REQUIRED ACTION: Your task is to gather the lines below that hold the string "status".

DATA EXTRACTS:
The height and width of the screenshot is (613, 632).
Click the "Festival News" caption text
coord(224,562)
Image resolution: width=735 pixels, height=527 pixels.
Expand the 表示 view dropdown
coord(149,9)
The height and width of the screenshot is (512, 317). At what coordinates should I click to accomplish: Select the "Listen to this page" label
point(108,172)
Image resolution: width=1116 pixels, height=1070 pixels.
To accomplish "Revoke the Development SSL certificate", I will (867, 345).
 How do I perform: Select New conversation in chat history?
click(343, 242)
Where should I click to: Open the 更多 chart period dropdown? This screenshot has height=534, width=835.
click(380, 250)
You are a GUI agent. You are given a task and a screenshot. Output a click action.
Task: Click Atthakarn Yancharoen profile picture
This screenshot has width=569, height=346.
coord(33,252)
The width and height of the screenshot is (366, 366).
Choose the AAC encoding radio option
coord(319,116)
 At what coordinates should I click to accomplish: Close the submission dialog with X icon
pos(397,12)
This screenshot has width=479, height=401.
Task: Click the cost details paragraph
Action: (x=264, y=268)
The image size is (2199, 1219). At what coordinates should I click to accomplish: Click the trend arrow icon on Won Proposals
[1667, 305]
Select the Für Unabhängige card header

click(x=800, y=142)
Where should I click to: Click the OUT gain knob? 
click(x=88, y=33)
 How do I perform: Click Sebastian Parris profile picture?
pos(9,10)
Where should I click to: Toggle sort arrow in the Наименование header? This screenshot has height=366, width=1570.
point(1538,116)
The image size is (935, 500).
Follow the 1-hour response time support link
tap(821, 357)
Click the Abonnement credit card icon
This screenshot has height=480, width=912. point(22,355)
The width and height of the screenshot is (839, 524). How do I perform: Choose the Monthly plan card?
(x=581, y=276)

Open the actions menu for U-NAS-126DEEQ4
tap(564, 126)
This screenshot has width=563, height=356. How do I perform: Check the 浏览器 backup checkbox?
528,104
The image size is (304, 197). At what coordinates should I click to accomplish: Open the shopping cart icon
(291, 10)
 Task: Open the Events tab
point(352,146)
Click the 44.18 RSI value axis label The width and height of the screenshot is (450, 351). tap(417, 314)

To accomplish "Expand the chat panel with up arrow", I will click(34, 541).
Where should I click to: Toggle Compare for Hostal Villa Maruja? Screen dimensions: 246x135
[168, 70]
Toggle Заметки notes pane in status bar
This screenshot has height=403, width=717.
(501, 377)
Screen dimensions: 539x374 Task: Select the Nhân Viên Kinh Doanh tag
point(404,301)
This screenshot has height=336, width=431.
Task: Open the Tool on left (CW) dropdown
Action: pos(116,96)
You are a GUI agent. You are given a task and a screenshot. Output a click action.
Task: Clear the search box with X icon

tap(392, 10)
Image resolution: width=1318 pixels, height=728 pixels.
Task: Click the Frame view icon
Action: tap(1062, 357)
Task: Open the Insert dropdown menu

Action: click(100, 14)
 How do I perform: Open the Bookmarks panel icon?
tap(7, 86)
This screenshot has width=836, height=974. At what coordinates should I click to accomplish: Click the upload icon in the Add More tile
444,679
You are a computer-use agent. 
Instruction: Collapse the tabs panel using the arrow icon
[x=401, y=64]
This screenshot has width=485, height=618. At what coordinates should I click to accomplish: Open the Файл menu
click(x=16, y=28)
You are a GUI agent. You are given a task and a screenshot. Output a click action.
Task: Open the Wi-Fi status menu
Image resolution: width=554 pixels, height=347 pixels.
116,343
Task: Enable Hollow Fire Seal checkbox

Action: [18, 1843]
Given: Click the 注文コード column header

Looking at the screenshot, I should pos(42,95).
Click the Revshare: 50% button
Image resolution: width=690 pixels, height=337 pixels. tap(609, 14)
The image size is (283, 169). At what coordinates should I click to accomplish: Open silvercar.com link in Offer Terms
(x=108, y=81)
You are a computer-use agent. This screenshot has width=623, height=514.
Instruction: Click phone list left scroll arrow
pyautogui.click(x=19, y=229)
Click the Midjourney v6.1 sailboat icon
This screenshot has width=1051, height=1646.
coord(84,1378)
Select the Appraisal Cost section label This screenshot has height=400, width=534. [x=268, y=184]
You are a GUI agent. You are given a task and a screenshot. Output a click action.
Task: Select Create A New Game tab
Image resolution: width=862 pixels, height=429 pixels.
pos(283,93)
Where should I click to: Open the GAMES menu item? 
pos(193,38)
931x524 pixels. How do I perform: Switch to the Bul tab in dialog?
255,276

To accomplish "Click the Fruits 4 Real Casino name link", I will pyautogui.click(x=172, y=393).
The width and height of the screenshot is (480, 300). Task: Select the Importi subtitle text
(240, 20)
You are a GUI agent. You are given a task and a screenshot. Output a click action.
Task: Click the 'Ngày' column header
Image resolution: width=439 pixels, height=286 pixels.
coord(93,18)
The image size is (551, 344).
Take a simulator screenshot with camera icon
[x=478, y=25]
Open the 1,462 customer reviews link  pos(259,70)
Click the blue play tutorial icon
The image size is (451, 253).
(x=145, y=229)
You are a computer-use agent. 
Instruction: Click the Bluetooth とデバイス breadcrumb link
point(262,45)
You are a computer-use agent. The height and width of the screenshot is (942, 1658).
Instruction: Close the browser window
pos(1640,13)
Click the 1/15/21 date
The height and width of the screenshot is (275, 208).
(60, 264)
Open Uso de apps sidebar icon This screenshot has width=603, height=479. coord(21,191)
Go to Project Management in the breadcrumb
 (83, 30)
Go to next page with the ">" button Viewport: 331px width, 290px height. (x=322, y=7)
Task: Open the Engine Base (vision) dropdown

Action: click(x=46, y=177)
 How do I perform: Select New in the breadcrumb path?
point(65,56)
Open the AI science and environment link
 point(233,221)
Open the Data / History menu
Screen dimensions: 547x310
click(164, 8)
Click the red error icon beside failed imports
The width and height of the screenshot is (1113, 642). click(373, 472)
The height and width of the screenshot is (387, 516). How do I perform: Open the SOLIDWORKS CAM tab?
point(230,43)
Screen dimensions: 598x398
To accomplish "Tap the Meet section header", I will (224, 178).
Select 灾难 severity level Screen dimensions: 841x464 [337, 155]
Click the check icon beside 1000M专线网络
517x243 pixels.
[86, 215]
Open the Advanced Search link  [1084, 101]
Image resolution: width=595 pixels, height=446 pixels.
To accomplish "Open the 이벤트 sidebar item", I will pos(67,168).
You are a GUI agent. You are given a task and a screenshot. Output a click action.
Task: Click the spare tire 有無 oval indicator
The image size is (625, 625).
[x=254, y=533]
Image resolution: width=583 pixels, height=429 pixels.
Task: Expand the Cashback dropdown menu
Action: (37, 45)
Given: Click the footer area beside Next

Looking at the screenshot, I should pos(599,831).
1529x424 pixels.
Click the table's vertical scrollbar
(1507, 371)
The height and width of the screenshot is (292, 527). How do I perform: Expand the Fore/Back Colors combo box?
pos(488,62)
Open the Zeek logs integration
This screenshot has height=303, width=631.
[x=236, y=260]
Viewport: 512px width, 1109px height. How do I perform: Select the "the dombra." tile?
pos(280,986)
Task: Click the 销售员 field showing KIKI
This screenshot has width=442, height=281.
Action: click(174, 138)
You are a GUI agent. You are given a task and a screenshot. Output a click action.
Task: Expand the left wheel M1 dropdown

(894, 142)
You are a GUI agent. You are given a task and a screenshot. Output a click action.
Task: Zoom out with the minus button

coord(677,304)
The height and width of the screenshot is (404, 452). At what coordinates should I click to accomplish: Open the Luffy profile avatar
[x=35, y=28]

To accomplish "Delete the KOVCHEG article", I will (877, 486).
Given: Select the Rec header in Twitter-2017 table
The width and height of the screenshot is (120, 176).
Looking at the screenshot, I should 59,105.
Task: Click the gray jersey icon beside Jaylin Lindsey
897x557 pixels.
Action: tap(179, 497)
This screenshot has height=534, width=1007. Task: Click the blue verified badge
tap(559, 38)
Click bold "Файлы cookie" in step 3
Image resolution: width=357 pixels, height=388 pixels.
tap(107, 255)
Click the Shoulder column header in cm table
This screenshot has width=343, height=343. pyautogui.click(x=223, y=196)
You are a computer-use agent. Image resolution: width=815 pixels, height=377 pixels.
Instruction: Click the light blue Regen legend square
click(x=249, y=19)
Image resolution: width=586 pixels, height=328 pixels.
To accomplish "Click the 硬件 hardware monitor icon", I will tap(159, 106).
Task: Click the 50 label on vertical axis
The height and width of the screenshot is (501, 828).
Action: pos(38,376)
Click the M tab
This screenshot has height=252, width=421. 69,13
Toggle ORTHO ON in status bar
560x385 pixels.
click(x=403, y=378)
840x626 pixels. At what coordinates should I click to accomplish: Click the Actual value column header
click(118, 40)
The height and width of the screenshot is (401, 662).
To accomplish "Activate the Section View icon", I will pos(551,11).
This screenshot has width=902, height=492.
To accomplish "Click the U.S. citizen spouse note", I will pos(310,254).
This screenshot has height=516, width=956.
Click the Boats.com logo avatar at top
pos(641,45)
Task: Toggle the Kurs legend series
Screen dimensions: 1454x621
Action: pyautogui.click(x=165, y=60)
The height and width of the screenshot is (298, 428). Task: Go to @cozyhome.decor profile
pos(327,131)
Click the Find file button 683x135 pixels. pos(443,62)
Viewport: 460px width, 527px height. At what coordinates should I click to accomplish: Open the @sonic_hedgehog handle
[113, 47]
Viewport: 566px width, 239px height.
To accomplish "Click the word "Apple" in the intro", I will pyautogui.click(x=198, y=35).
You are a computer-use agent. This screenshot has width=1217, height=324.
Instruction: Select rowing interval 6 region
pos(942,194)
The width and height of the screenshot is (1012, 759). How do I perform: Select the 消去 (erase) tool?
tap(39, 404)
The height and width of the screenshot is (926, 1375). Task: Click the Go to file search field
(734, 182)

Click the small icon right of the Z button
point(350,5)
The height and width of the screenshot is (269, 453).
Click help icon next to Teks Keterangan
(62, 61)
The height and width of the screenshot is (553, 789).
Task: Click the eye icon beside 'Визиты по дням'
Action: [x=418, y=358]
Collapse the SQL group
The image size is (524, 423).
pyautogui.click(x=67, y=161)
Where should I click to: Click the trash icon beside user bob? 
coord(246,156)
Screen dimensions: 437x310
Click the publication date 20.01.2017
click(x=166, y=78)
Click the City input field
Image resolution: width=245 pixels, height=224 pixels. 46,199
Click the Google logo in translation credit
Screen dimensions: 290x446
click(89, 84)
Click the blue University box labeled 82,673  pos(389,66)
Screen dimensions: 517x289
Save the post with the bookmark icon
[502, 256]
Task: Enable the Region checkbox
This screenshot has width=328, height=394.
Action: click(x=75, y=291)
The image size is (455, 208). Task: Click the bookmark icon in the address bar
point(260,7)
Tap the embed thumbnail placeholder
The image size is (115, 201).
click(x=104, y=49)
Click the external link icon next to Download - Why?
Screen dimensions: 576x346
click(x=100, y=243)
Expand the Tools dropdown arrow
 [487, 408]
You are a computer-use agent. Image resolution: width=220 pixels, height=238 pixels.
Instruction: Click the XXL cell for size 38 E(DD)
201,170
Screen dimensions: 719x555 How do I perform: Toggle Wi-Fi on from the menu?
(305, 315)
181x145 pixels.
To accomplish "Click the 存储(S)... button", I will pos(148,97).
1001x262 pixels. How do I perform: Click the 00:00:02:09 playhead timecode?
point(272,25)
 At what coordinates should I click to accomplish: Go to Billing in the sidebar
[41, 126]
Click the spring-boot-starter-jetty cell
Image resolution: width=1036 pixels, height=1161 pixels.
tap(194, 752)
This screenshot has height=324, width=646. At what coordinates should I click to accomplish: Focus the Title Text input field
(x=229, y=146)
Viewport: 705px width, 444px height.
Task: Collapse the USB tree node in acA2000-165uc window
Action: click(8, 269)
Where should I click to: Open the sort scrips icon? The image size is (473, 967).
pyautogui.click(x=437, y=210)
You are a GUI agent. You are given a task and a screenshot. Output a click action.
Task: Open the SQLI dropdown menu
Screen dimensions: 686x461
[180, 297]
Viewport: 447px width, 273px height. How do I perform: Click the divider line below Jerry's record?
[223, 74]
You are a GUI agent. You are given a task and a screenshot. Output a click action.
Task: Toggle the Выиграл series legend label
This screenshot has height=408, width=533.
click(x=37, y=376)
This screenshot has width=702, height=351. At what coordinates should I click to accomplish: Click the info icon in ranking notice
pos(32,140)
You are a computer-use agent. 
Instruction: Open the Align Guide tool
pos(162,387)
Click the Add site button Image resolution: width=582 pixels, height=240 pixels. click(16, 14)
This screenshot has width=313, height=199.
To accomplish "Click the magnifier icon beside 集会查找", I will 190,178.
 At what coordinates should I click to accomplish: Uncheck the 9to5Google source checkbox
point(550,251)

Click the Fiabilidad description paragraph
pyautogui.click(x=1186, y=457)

ANSWER TO THIS EXERCISE:
Toggle Заметки notes pane in status bar
Task: Open the Wi-Fi status menu
Toggle ORTHO ON in status bar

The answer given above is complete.